三国同盟 アステカ王国を構成したテノチティトラン、テスココ、トラコパン

三国同盟 アステカ王国を構成したテノチティトラン、テスココ、トラコパン

スペインに侵略されるまで、現在のメキシコシティ周辺にはアステカ王国が存在した。アステカ王国は三つの都市による三国同盟で成り立っていた。

テノチティトランとテスココ

1325年にメシカ族はテスココ湖の島に新たな都市を建設し、テノチティトランと名付けた。さらに近くにある島に都市トラテロルコを建設した。

テスココ湖は現在のメキシコシティに存在する。今のテスココ湖は埋め立てられてしまってとても小さいが、かつては広い湖だった。

当時、メキシコ盆地ではアスカポツァルコとテスココが覇権を争っていた。テノチティトランはアスカポツァルコの属国として支配を拡大していき、テスココが敗れるとこれを監視する役割を負った。

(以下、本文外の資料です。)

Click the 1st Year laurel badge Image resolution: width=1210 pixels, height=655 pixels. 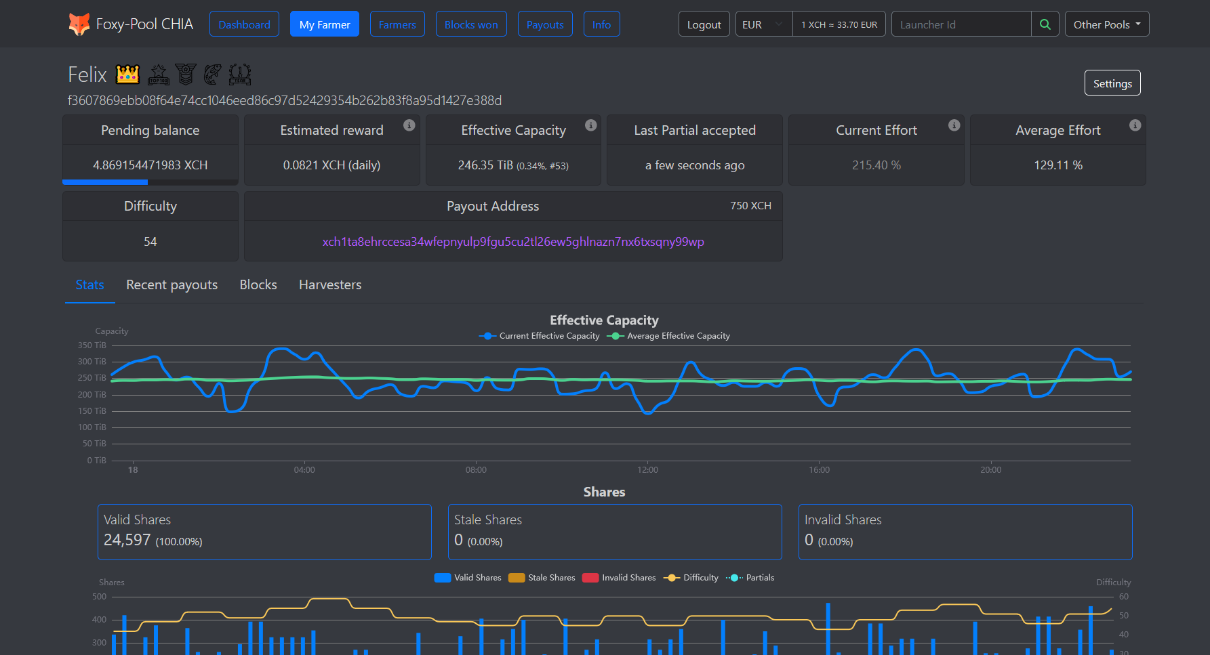tap(240, 74)
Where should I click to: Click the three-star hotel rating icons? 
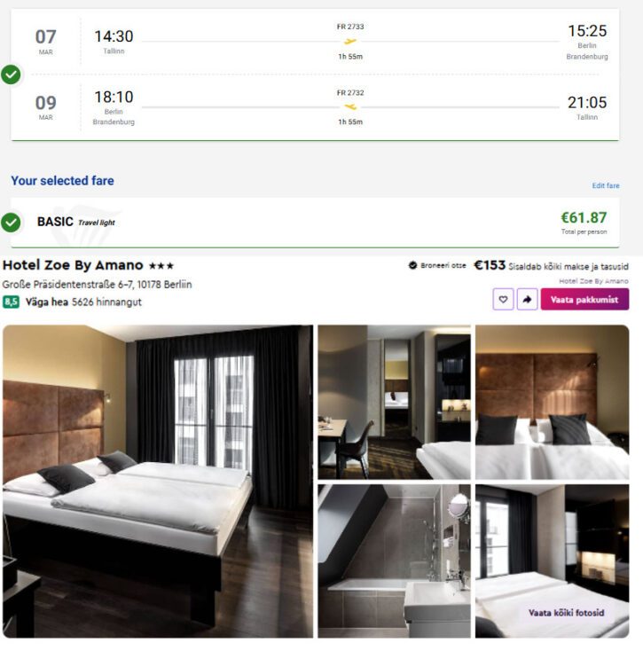tap(161, 266)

しかしアスカポツァルコは暴政が続き、ついにテノチティトランやテスココを敵に回した。テスココ王ネサワルコヨトルはテスココの奪還に成功し、アスカポツァルコを114日間の包囲の末、陥落させた。

1428年、テノチティトラン、テスココ、トラコパンは三国同盟を結んだ。この三国同盟は後にアステカ王国とも呼ばれ、滅亡するまで続いた。

繁栄するアステカ王国

テノチティトランの王位を継いだモクテスマ一世は、周辺諸国を征服していった。彼らは定期的に神に生け贄を捧げなければならないと信じていた。そのために戦争は欠かせないものであり、たくさんの捕虜を得る必要があった。

三国同盟は周辺国に貢ぎ物を要求して繁栄した。

身分によって服装が分けられ、刑法が定められた。刑法は身分の高い者ほど厳しく処罰されるようになっていた。身分が高い者ほど、庶民の模範にならなければならないと考えられていたのである。

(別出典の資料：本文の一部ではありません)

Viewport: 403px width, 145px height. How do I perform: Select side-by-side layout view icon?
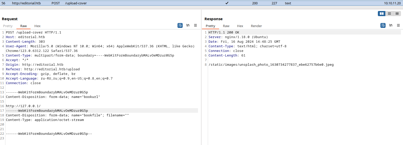(382, 14)
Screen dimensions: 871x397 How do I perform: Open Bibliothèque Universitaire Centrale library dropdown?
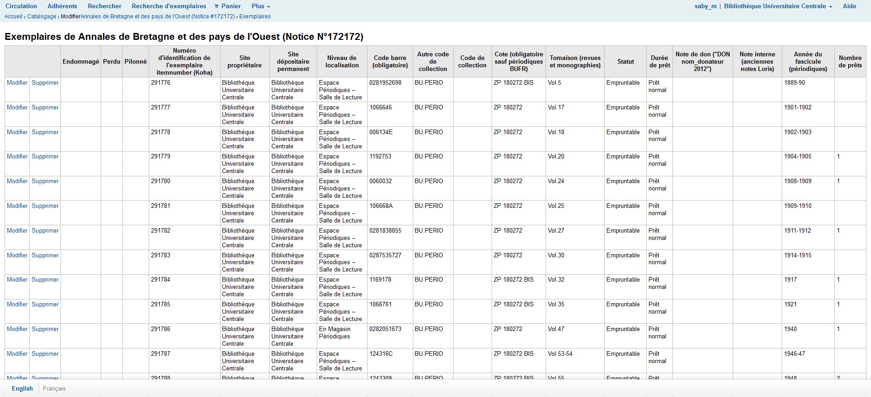778,6
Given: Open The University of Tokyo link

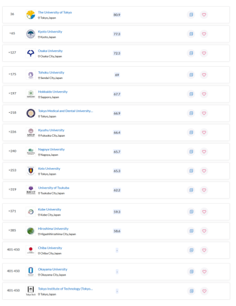Looking at the screenshot, I should coord(55,12).
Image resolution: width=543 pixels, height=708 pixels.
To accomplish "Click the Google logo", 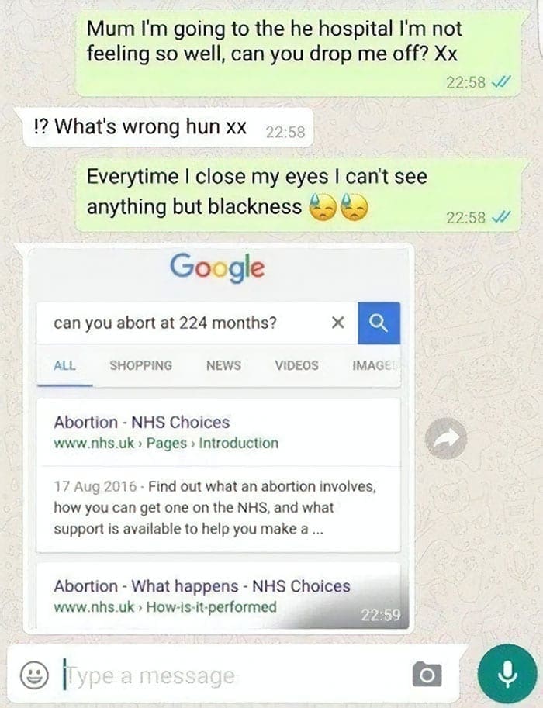I will click(217, 268).
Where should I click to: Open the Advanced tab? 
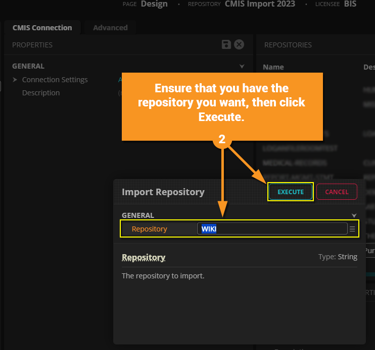pos(110,28)
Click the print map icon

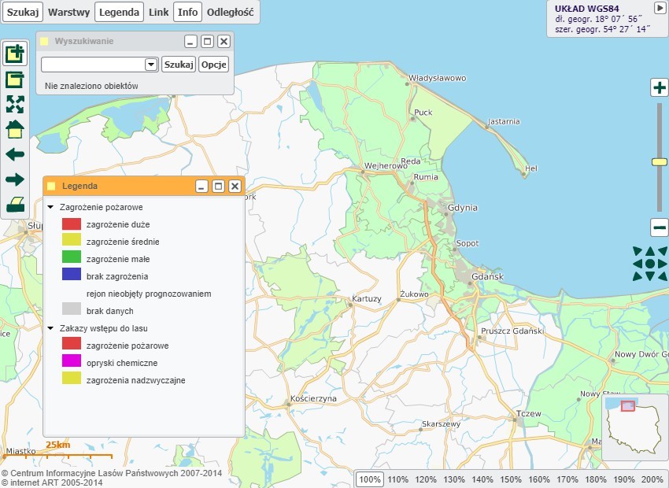(15, 205)
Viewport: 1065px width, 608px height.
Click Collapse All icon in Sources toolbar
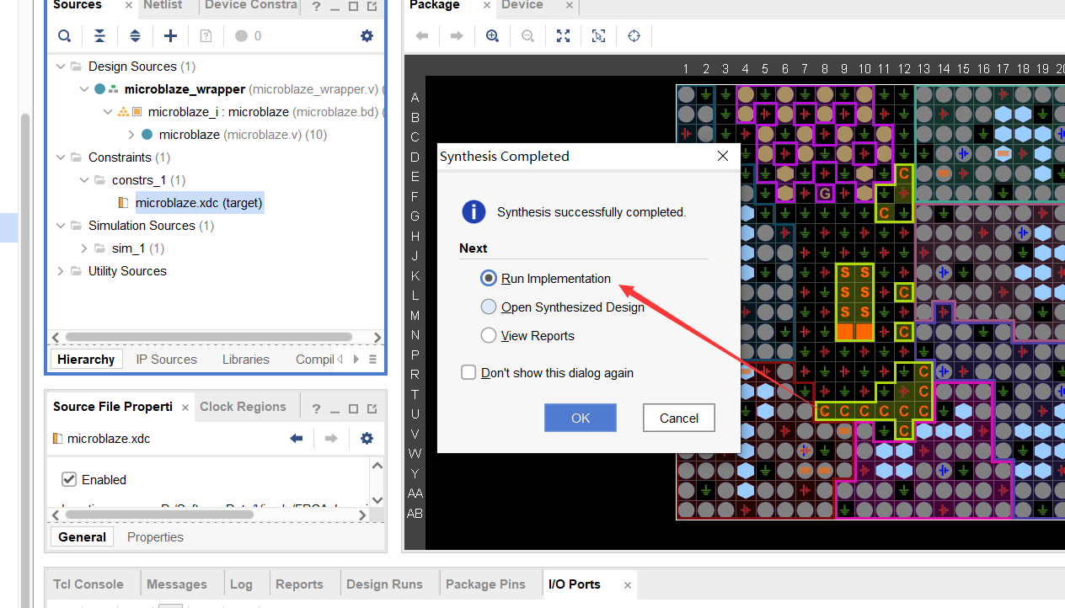coord(99,36)
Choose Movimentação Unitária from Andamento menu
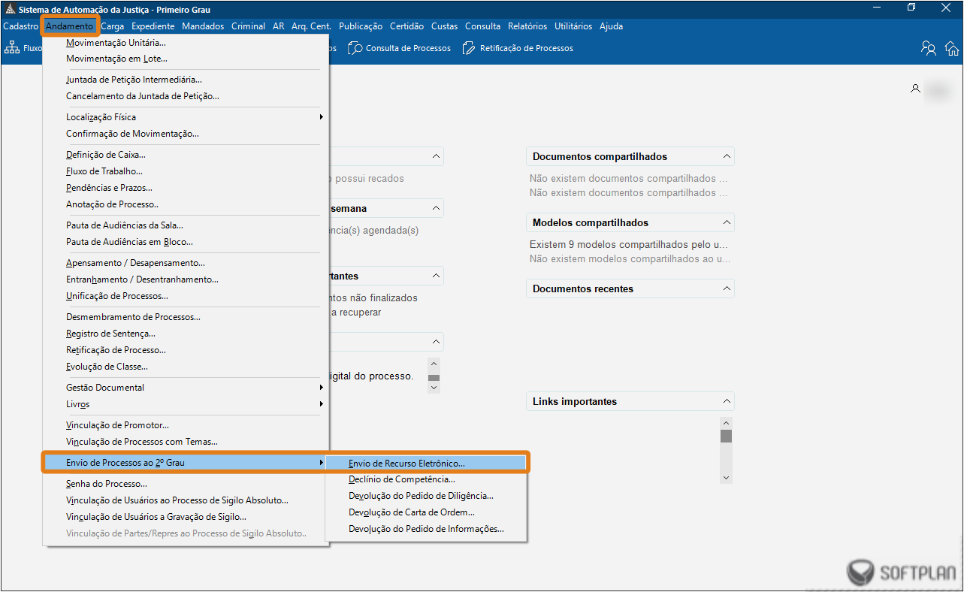 tap(116, 43)
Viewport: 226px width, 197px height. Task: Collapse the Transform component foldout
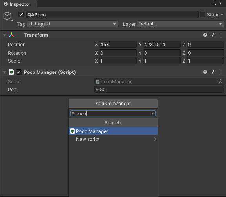coord(4,35)
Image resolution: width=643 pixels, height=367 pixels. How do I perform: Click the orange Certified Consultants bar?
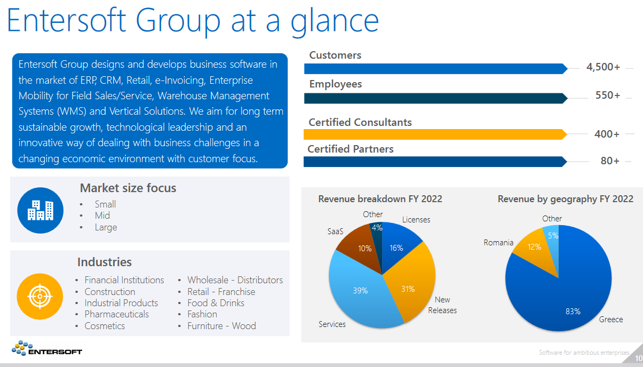435,134
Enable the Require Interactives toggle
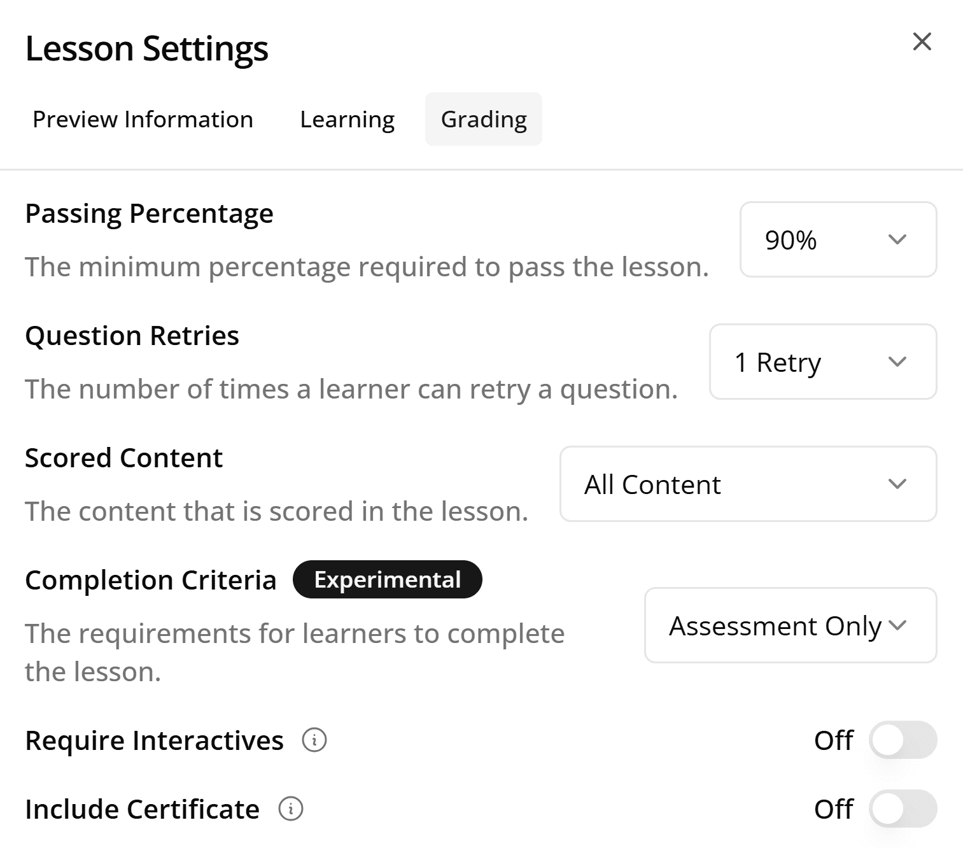 [x=903, y=740]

三国同盟は他国を征服しても税金や貢ぎ物を徴収するだけで、軍を駐留させることはなく、制度、伝統、文化、そして宗教にも口を出すことはなかった。しかし反乱を起こした都市には厳しい報復を行った。鎮圧後には重税を課し、首長を呼び出して家族を処刑する姿をじっくりと味わわせた。

一方で、王国のために軍を提供した都市の税金を免除したり、首長同士を政略結婚させたりして支配を強化していった。

三国同盟で最も強力だったのはテノチティトランだが、テスココも強い存在感を示していた。テスココ王ネサワルコヨトルは法を整備し、テノチティトランの軍事遠征にも参加した。

テノチティトランの人口は三十万人を超え、街はきれいに整備されていた。当時、世界でも人口が三十万人を超える都市はパリやイスタンブールくらいだった。しかも、テノチティトランはとても衛生的な都市だった。

そして街の中心には巨大な神殿があった。そこは生け贄の儀式が行われる場所だった。大量の生け贄が心臓をえぐり出される儀式が行われ、市民はそれを見て熱狂していた。